In late 2020, Pablo Leban left his job to pursue his passion: developing games. Wearing all the hats, he set out to create the game he wanted to play, powered by an engaged community. Less than a year later, in June 2021, Idle Slayer hit a million downloads on Google Play–a major milestone! It was around this time that he partnered with Yodo1 to help boost revenue and improve key growth metrics. A less ambitious developer might have stopped there, but Pablo was just getting started.

Let’s explore how Idle Slayer made the most of strategic marketing activities to reach the next level of scale on his growth journey. 

 

Time to Scale

In July 2022, Yodo1 approached Pablo with a simple yet ambitious proposal: to double Idle Slayer’s downloads in just four months via UA. Why so confident? Working together up to that point had made one thing clear: the game had legs! The team believed in it.

Game Growth Strategies

For most games, UA is a daunting prospect. Why? Well, to put it (too) simply, if the Cost Per Install (CPI) is higher than the LTV, it makes little financial sense—it costs more to bring a player into the game via paid marketing than the player will generate over their lifetime playing the game. This is typically because players download a game, play it once, and then never come back (and thus, never buy anything or click on an ad). However, games with excellent retention (42% of D1 in Idle Slayer) and engagement have a big advantage. A well-balanced game economy will make loyal players want to buy in-game items, or click on rewarded ads, thus increasing LTV, and ideally eclipsing CPI.

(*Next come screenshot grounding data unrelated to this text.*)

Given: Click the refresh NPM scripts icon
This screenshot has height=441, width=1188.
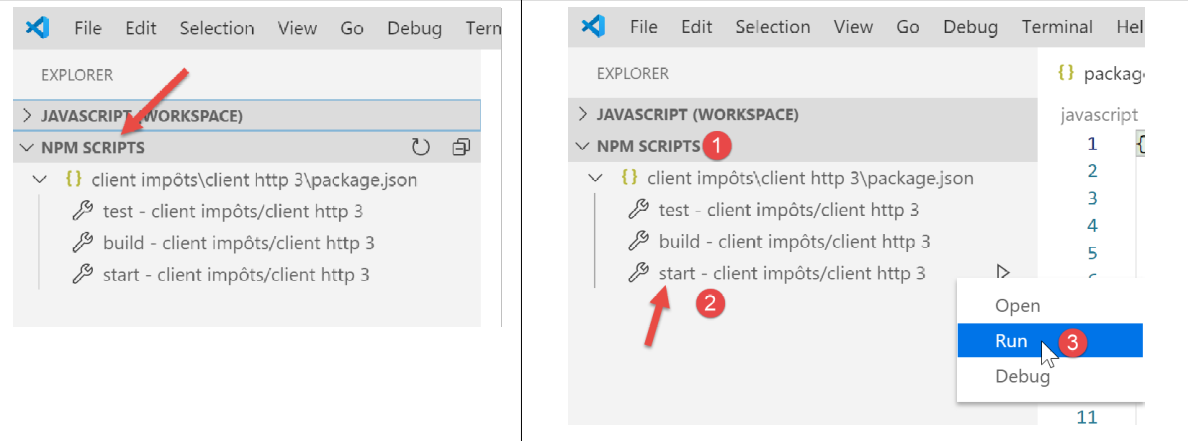Looking at the screenshot, I should (421, 148).
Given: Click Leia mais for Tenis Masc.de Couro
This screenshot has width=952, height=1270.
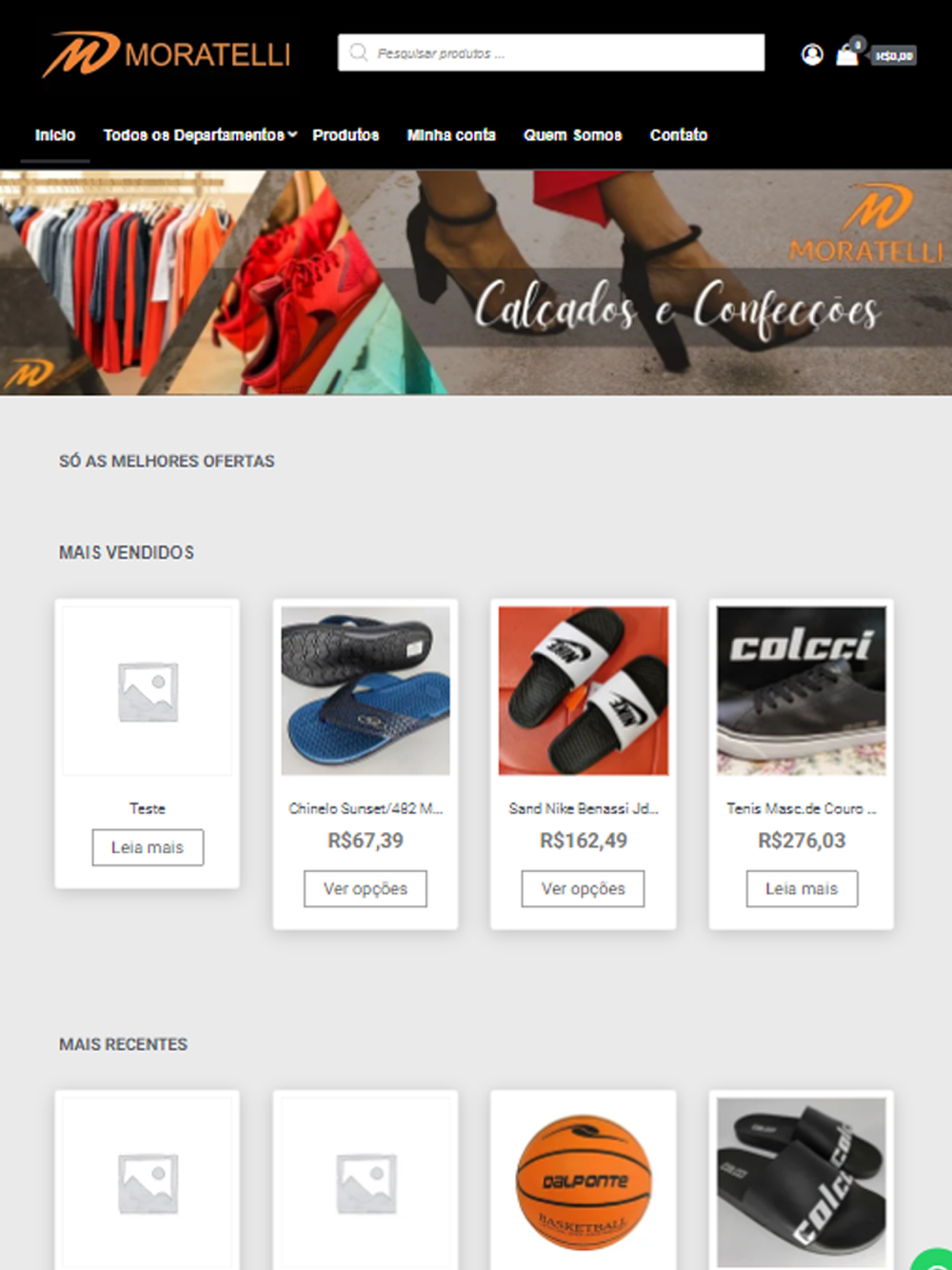Looking at the screenshot, I should coord(802,888).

All that to say, Idle Slayer was in a good place, and working closely with Pablo earlier had allowed the team at Yodo1 to get a clear indication of the game’s UA potential. Pablo agreed to the proposal, working closely with Head of Game Marketing Nadiia Marchynska and her team.

About working with Pablo, Nadiia says, “From the first week of testing everything screamed ‘Let’s scale this game’ – IMPs, CPI, early retention signals, LTV metrics and we hadn’t even switched on any targeting at that point!”

The results were not only positive, they even outpaced projections. Idle Slayer ended up reaching 2.5X growth in the initial four-month period, and at the time of writing, the game’s Daily Active Users (DAU) have quadrupled since UA activities began.

It marked the start of a new chapter focused on expanding the game’s reach to a whole new audience–a global one. The fact is, Pablo built a great game, and he was simply able to leverage Yodo1’s experience and resources to boost the game, allowing it to reach its impressive potential. Not a diamond in the rough…a diamond in need of a megaphone.

The UA strategy with Idle Slayer

What this really shows is that the game was already great on its own, and success was simply a matter of reaching more people. This is such an obvious thing to say, but yet it needs to be said: It always comes down to the game, the community, and the passion of the developer. UA may not be a good fit for a game that struggles with retention. But if a game is truly fun and addictive, and keeps players coming back for more, achieving scale is well within reach.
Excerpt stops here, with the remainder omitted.